Double standards for women have been in place since their full integration into the military in 1948 because every time they tested against men’s standards, they didn’t perform as well as the men and retained more injuries. Also, men and women don’t like being treated the same. What’s neutral between men can be considered harassment to a woman and vice versa, and what’s tough for women tends not to be challenging enough for men.
When West Point was integrated and 61% of female plebes failed the men’s physical fitness test (PFT) compared to less than 5% of men, separate lower standards were created for women. It was the same in the Air Force’s Cadet Wing when they couldn’t perform the pull-ups or complete most of the men’s other standard tests. In every branch’s PFT, women have more time to run and don’t have to do as much or the same requirements as men. In 2013, the Marine Corps tried to get female recruits to achieve the men’s minimum three pull-ups and gave active duty females the option to do pull-ups instead of the arm-hang. They dropped the requirement when, in over a year of boot camp cycles training for the goal, less than half of female recruits (compared to 98% of males) could make the standard and only 15 percent of active duty females elected to do them at all.
Marine General John Kelly is right in saying “There will be great pressure” to lower the standards to accommodate women and fulfill the Obama administration’s destructive policy. While claiming there will be no quotas, Mabus has already demanded an increase to 25 percent female representation in the ranks. The only way to satisfy that requirement is to lower those standards. They will call them gender-normed “new” standards, and “equal” will be equally lower for all.

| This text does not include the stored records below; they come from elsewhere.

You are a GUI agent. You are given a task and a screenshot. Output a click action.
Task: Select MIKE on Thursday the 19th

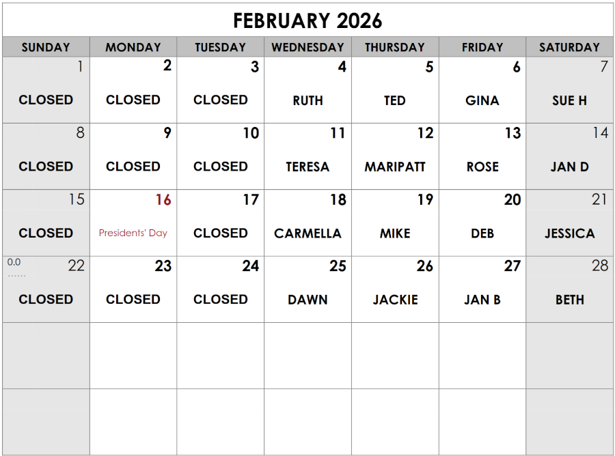[395, 233]
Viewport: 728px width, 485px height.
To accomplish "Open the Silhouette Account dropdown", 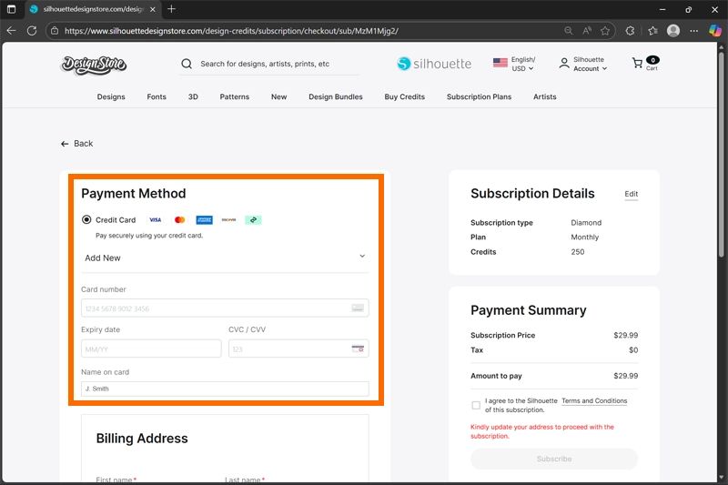I will point(583,64).
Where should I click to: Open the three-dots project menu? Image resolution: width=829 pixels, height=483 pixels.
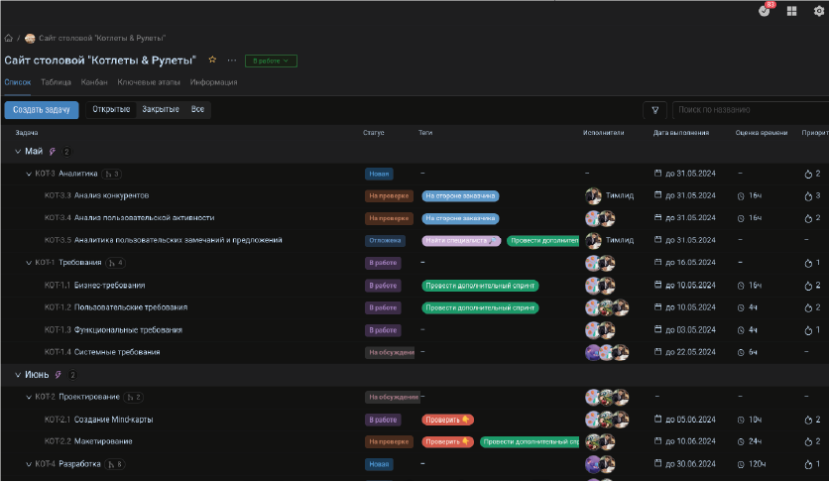click(x=232, y=60)
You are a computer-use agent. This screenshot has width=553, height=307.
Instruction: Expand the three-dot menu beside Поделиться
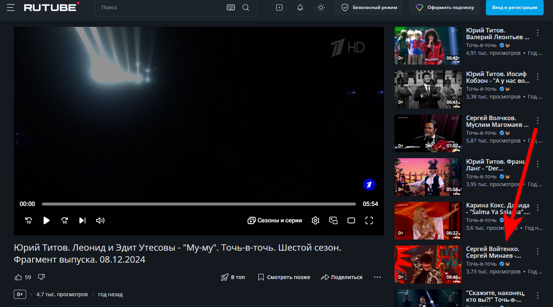[x=377, y=277]
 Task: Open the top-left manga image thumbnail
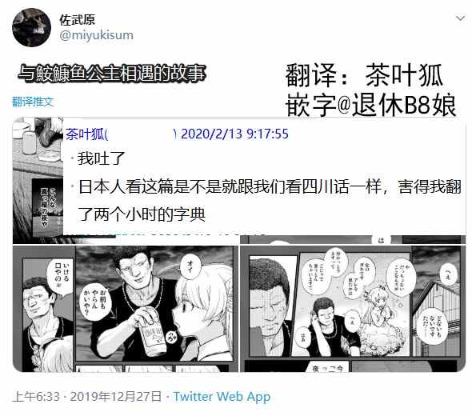[38, 181]
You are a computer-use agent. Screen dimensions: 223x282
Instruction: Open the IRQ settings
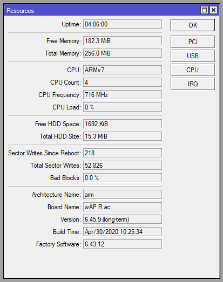tap(193, 84)
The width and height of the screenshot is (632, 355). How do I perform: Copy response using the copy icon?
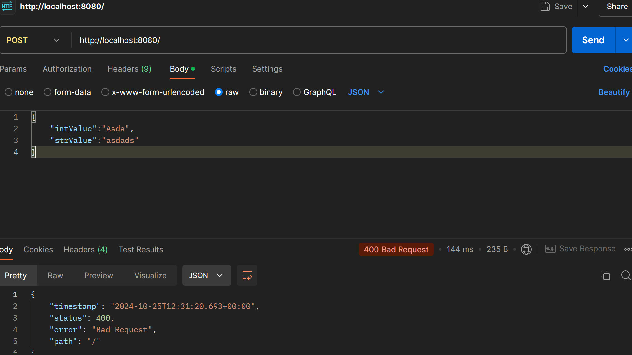coord(605,275)
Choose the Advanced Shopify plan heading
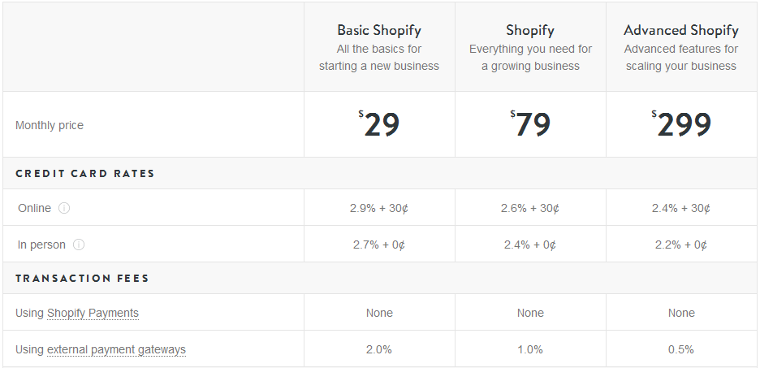 coord(681,31)
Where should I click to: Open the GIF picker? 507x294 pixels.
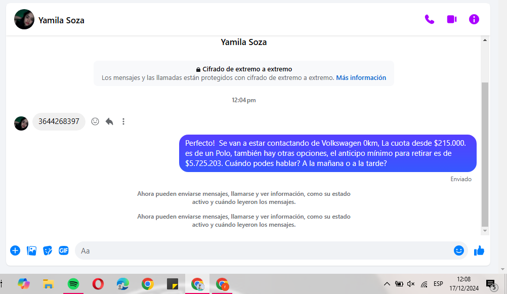click(63, 250)
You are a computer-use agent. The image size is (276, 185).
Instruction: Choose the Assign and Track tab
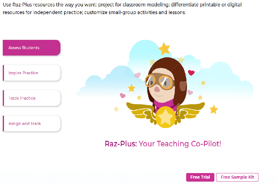point(31,124)
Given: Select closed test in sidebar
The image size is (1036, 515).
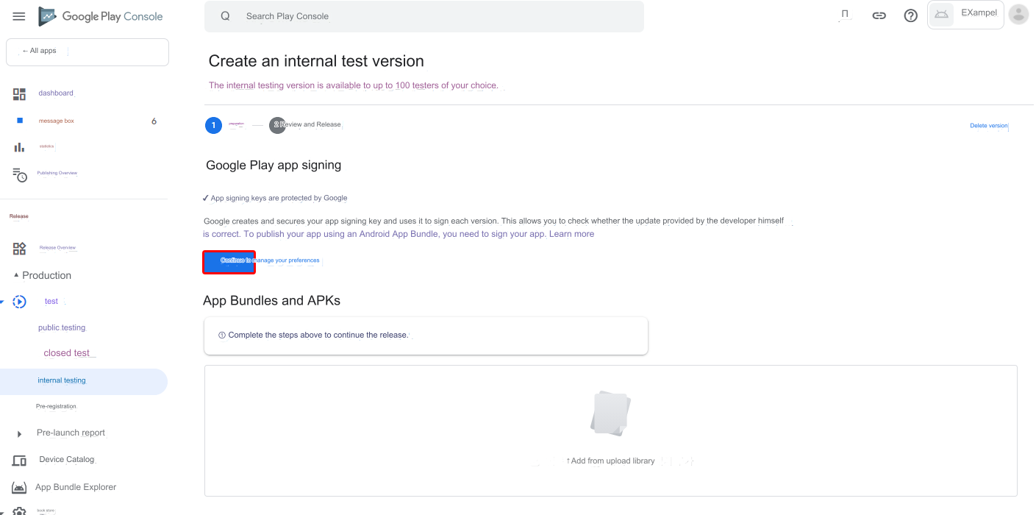Looking at the screenshot, I should pos(67,353).
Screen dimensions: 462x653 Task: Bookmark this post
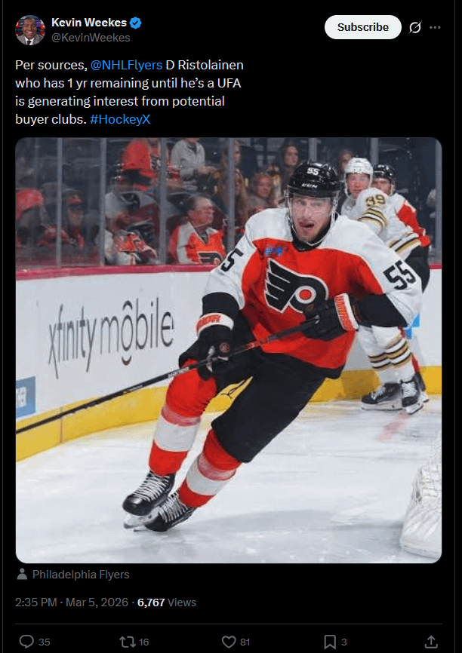pos(330,642)
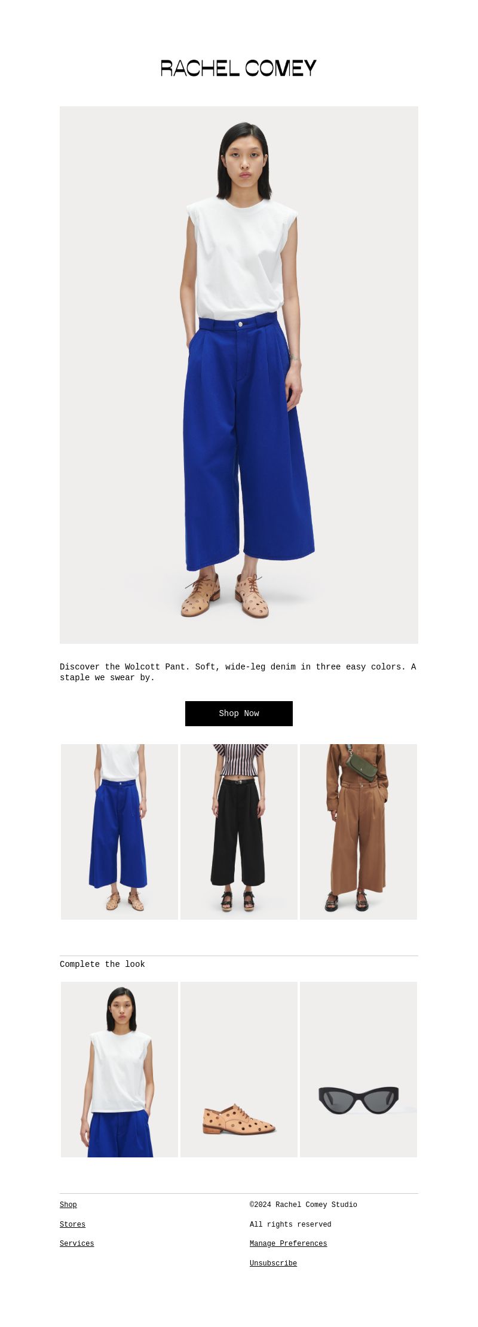Click the Complete the look heading
Viewport: 478px width, 1327px height.
pos(102,964)
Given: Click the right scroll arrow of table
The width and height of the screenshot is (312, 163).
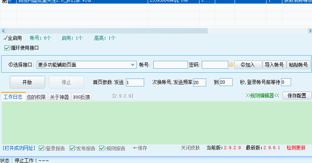Looking at the screenshot, I should click(x=309, y=30).
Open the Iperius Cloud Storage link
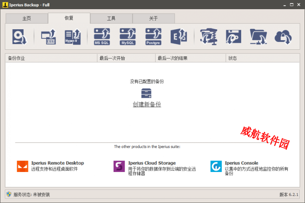The image size is (305, 203). [152, 163]
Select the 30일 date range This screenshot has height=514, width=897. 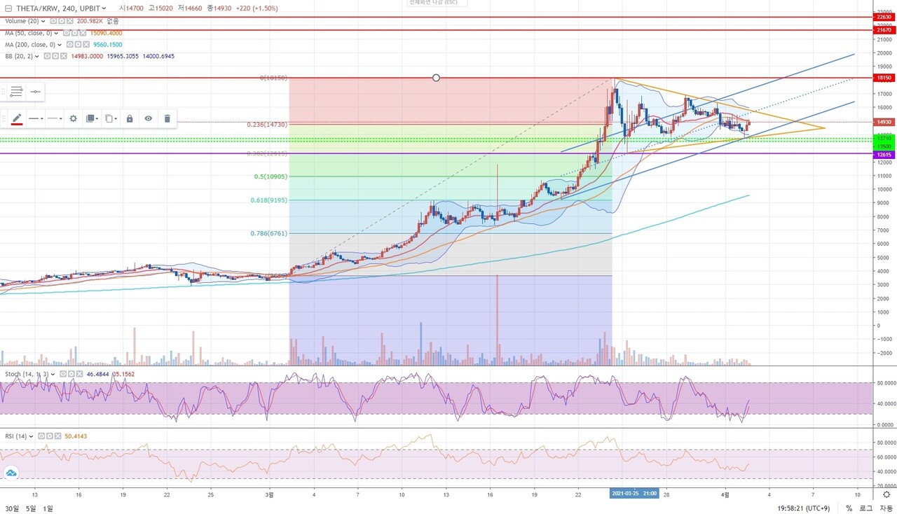[13, 508]
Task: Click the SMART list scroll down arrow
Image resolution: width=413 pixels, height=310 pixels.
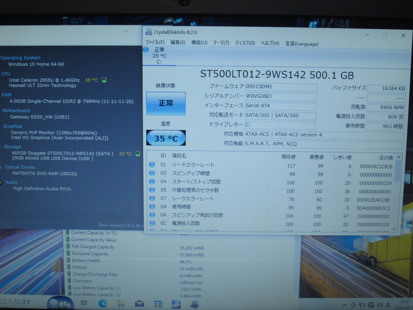Action: 394,229
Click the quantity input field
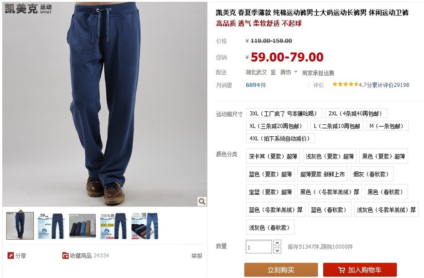 pyautogui.click(x=259, y=247)
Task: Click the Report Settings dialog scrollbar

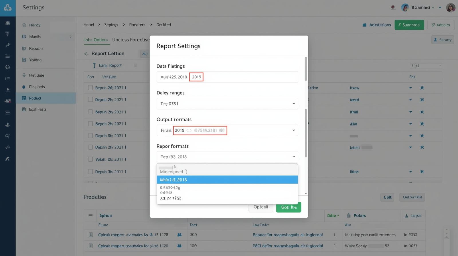Action: (x=306, y=69)
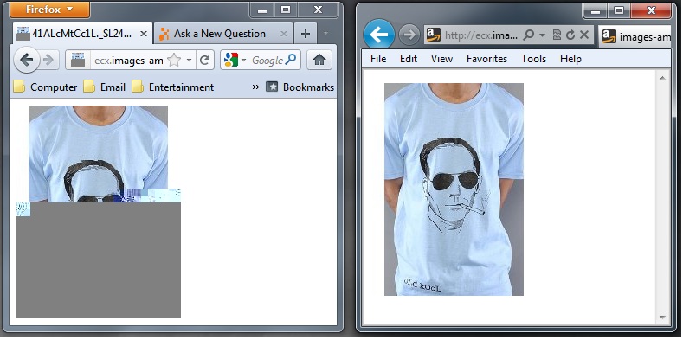The image size is (683, 340).
Task: Go back using Firefox back arrow
Action: tap(27, 60)
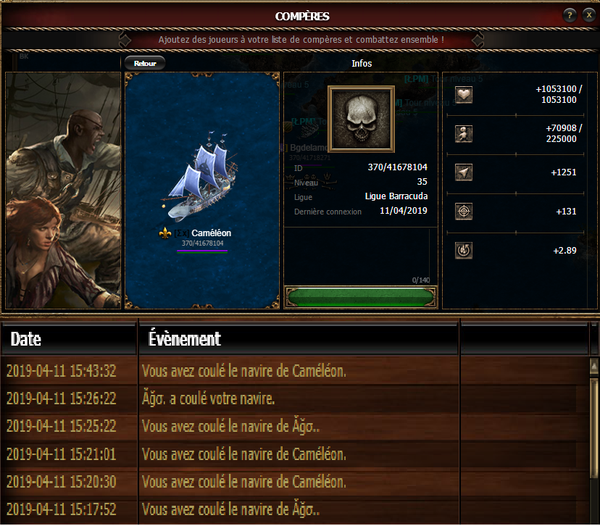Screen dimensions: 600x526
Task: Select the 15:43:32 Caméléon sunk event row
Action: coord(295,371)
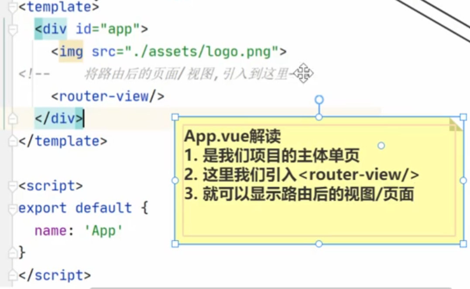The height and width of the screenshot is (289, 470).
Task: Select the note's top-left resize handle
Action: click(x=175, y=117)
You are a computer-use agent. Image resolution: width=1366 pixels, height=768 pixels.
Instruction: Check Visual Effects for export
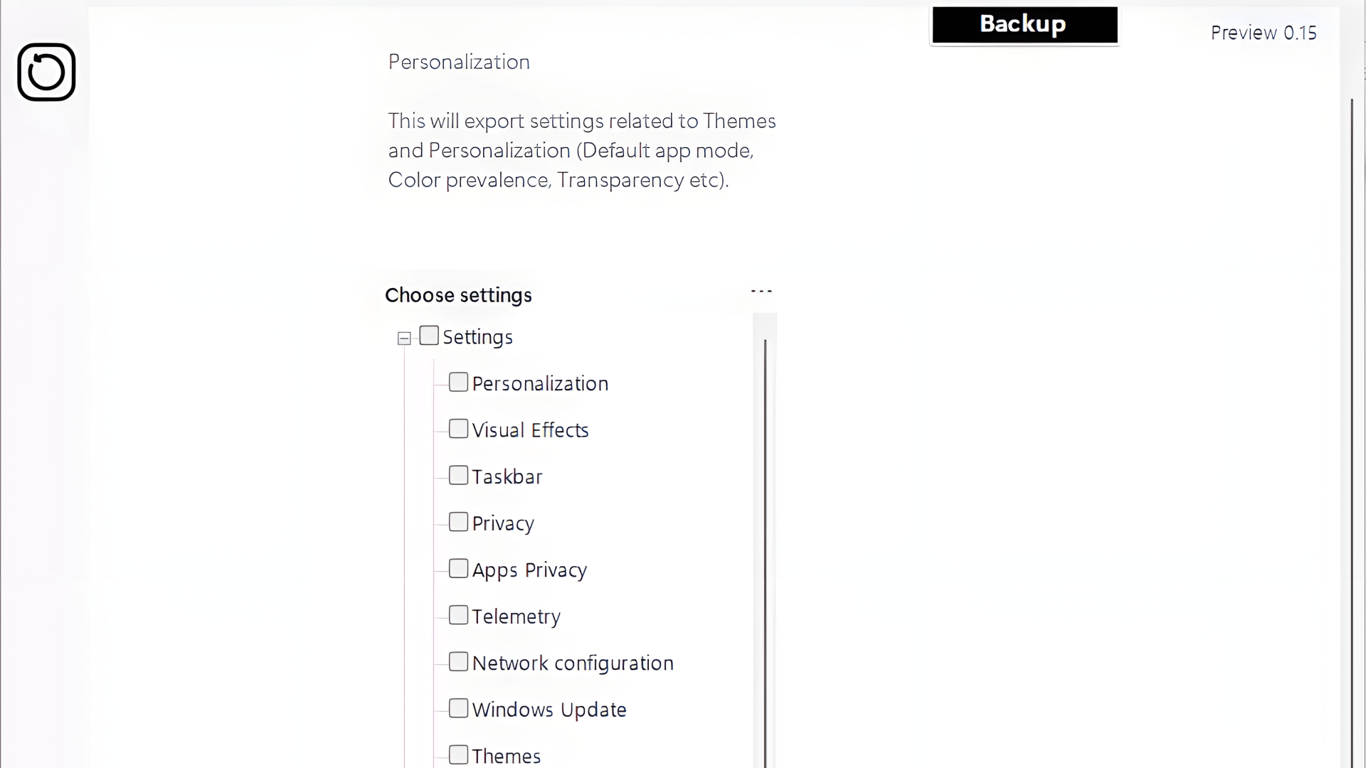pos(457,428)
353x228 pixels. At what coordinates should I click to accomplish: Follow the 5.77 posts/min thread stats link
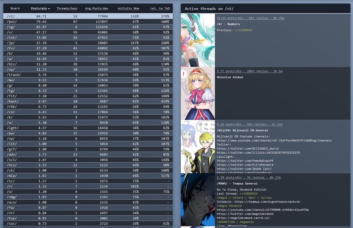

Recruiters now have an impossible task to perform. Women are already five times harder and more expensive to recruit because very few women want to join the military and fewer are qualified. While having to pull in much greater numbers to reach that 25 percent, the young women who can make combat standards is a yet smaller pool, even in the age of Crossfit. Now that the women’s combat exemption is to be fully repealed, the potential for involuntary assignment to combat jobs and competing with men in those jobs are all deterrents for young women thinking of enlisting.